### What you need to do
Report every line of the listing below that contains the string "icon", where case counts.

[A run of records]
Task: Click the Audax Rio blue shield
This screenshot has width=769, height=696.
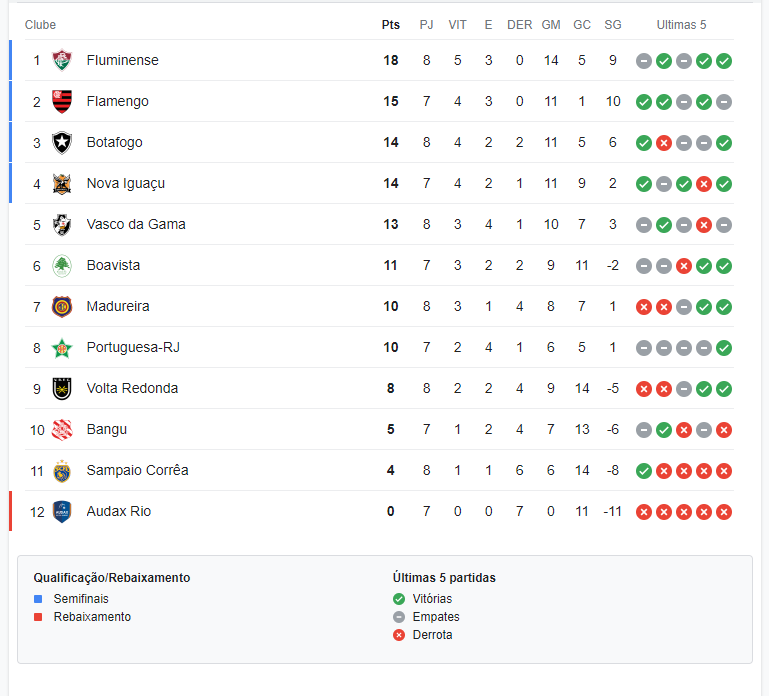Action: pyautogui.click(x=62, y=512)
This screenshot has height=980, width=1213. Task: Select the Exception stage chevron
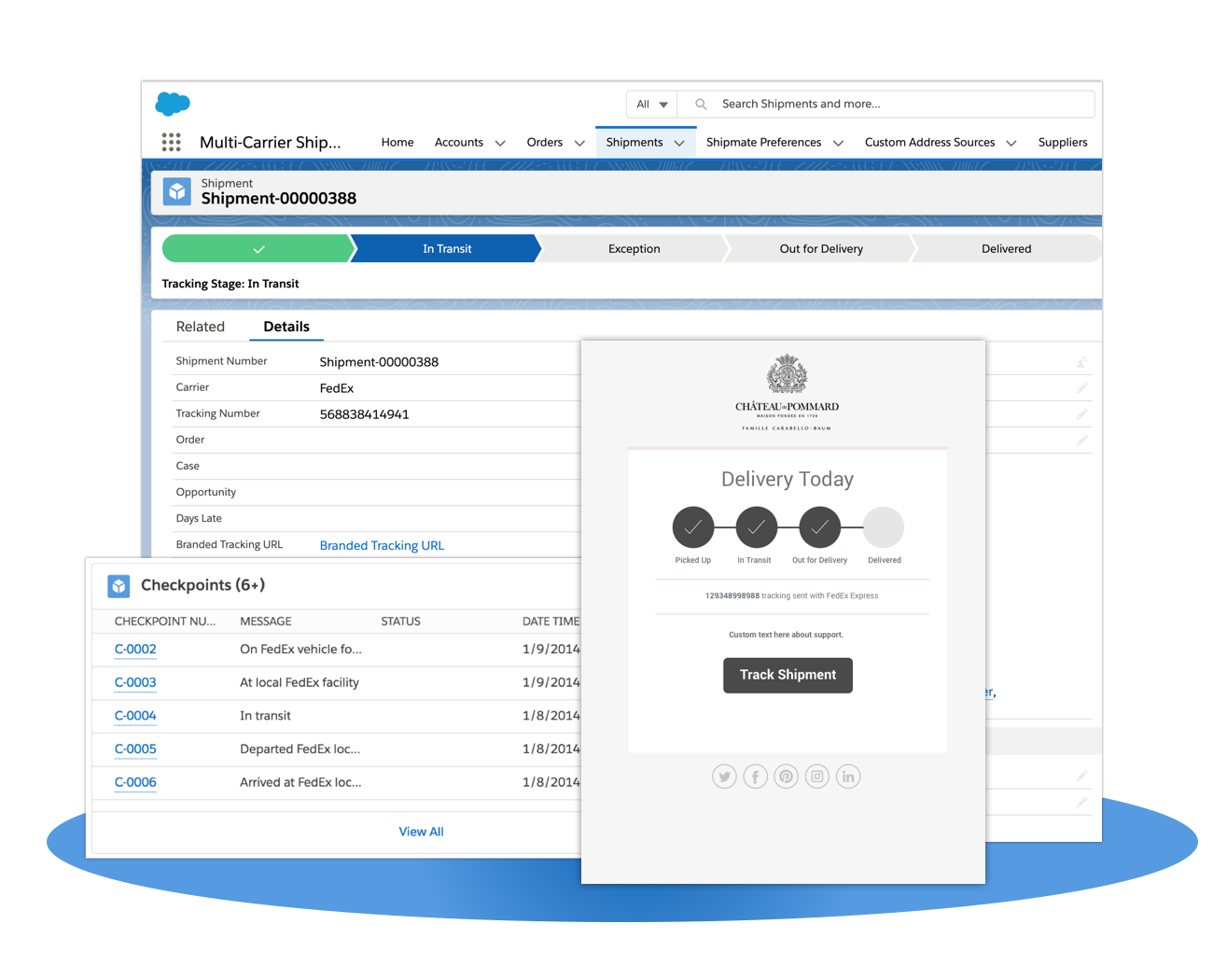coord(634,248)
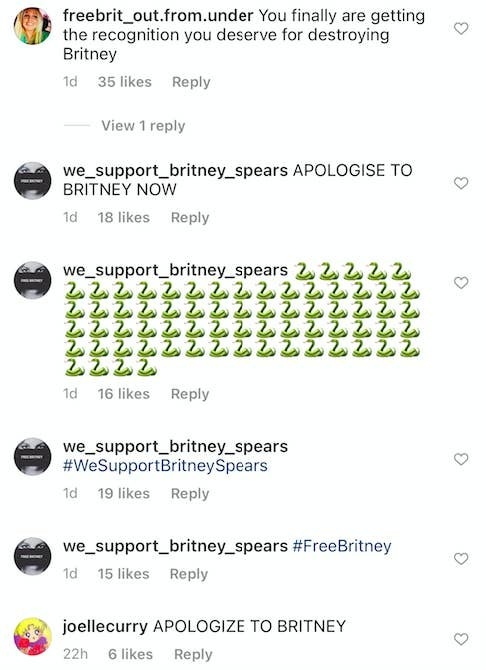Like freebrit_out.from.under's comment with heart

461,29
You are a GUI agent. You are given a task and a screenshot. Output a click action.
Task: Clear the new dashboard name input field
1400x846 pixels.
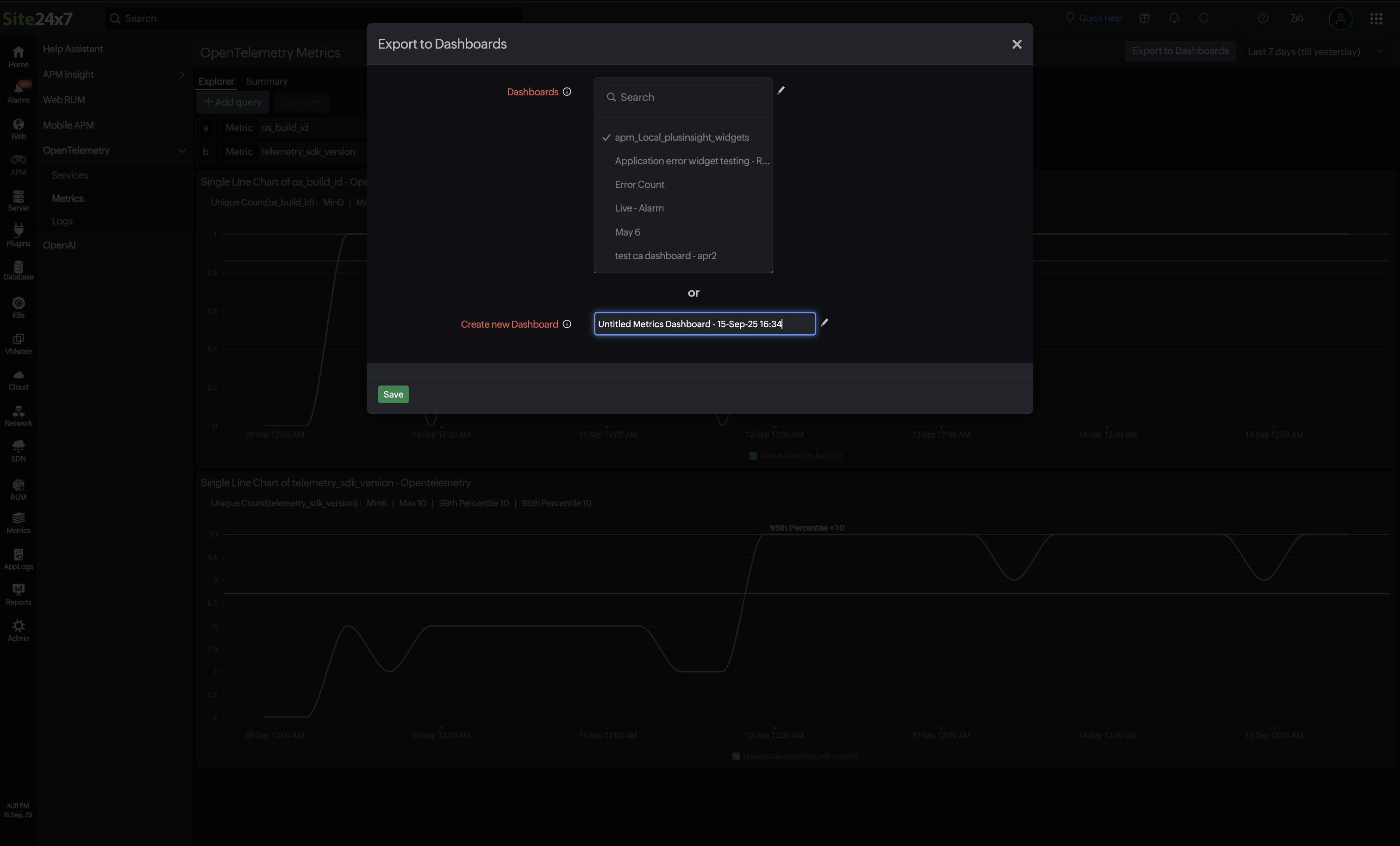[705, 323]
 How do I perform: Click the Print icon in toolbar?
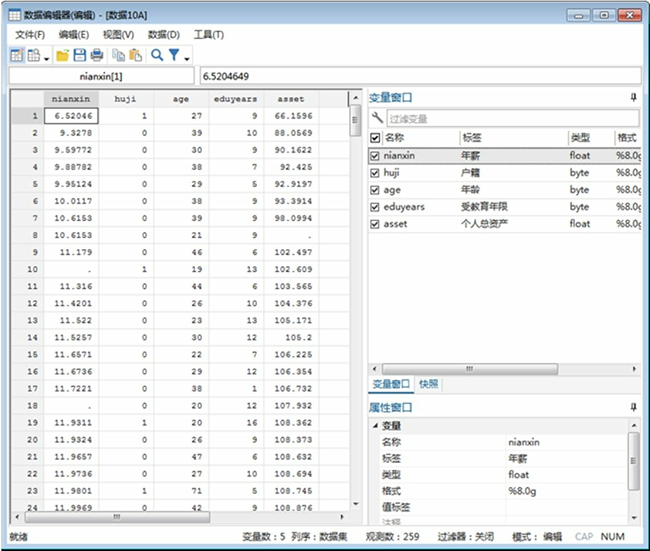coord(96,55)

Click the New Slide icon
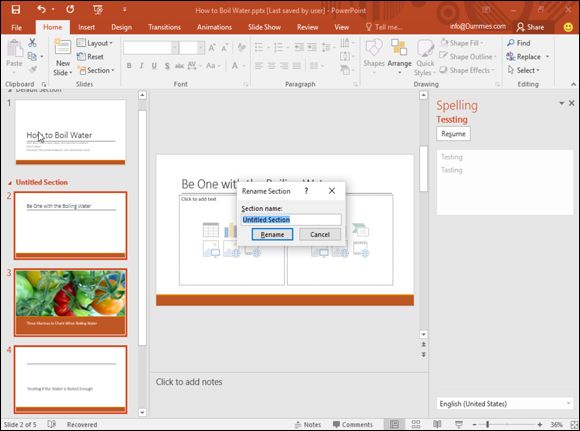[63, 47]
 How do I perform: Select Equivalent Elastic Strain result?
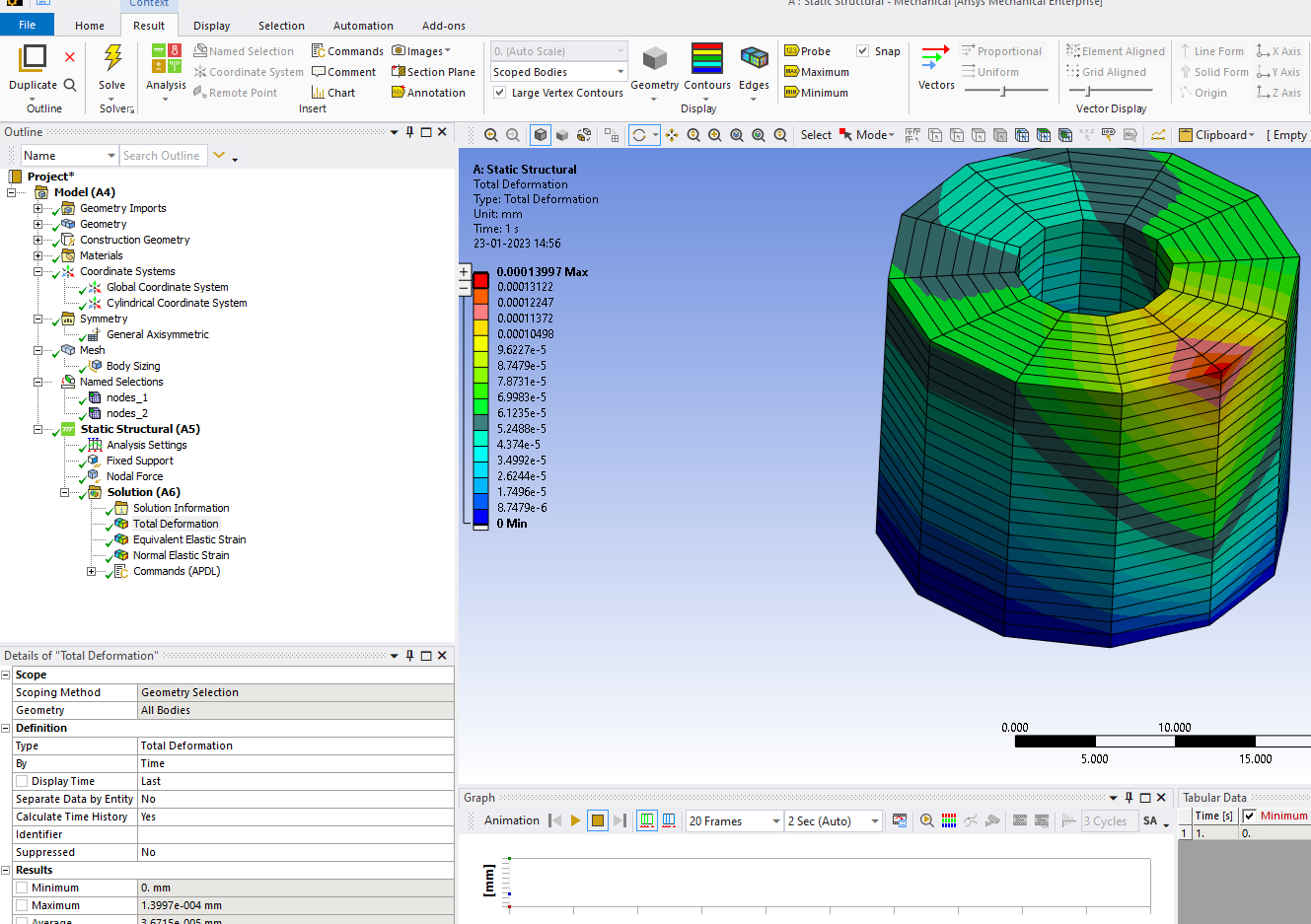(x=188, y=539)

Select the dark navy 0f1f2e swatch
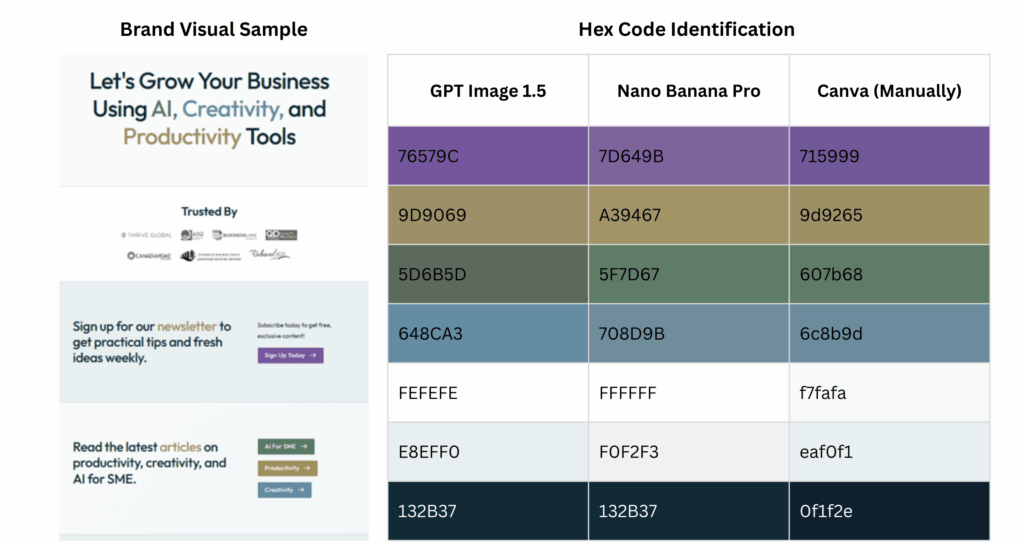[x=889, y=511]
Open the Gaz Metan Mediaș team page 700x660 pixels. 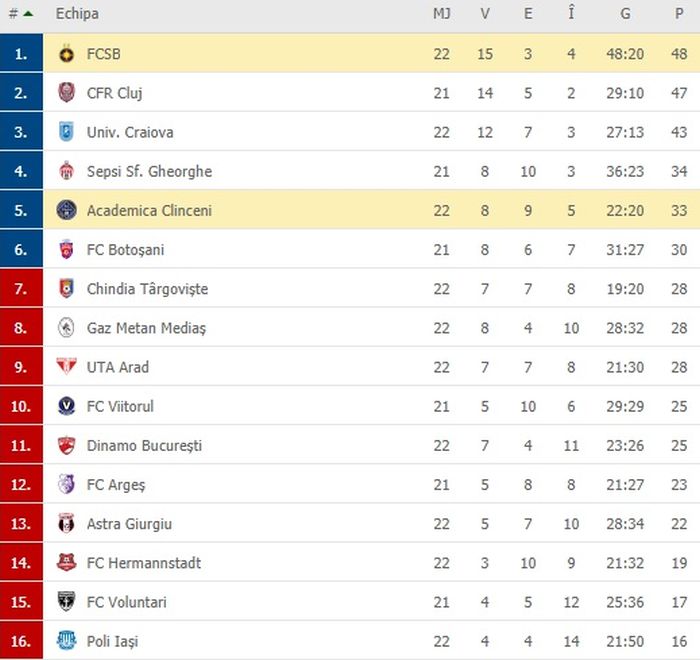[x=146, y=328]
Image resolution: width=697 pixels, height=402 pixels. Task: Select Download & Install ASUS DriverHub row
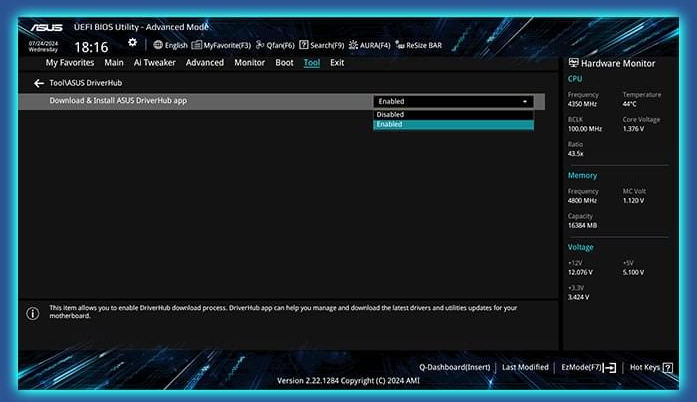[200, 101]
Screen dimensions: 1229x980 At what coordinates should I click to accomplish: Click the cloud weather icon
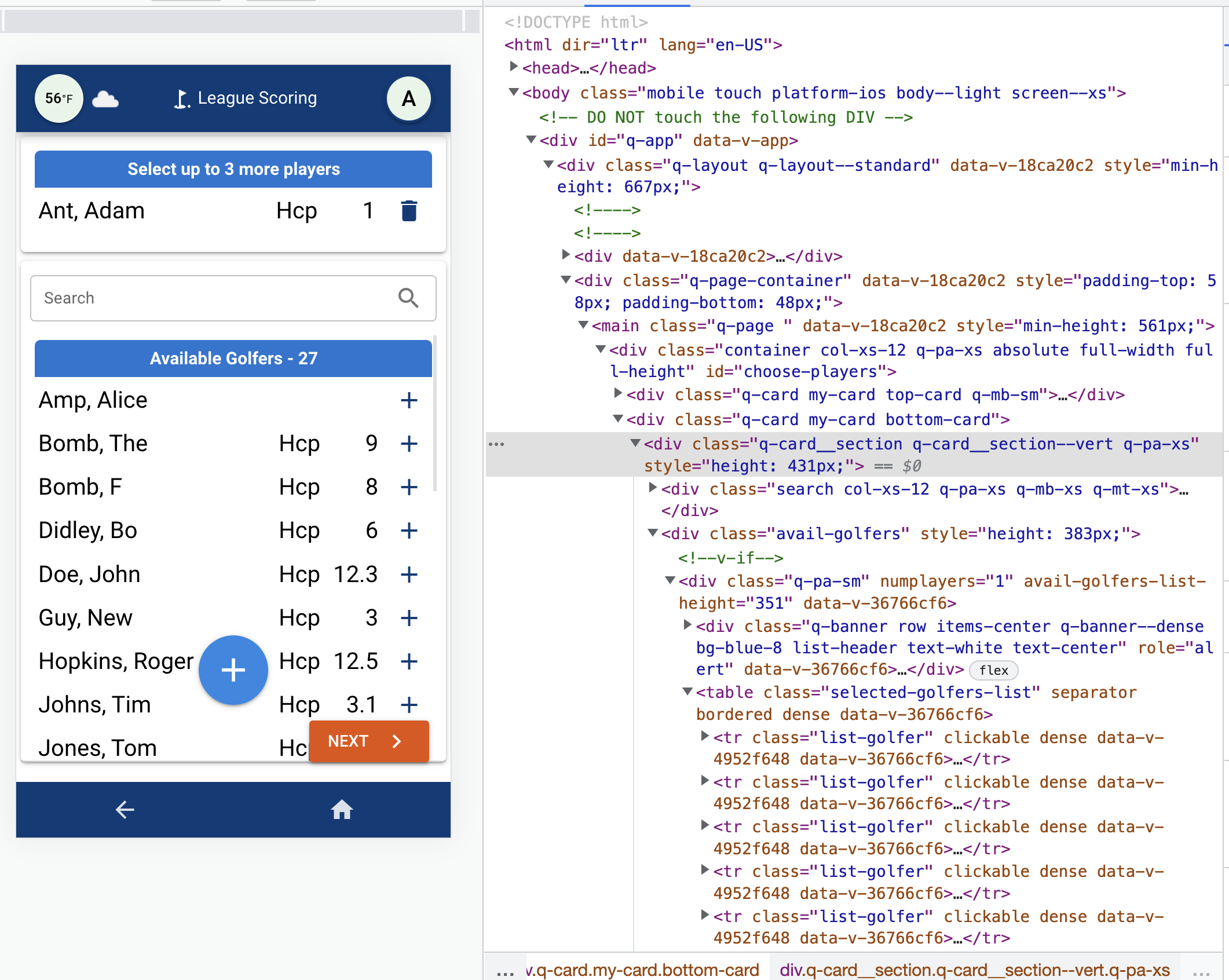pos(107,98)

### Solved problem
 How do I perform: Click the Print icon in toolbar?
Click the New Slide icon
Screen dimensions: 1229x980 At what coordinates should I click to accomplish: Click the cloud weather icon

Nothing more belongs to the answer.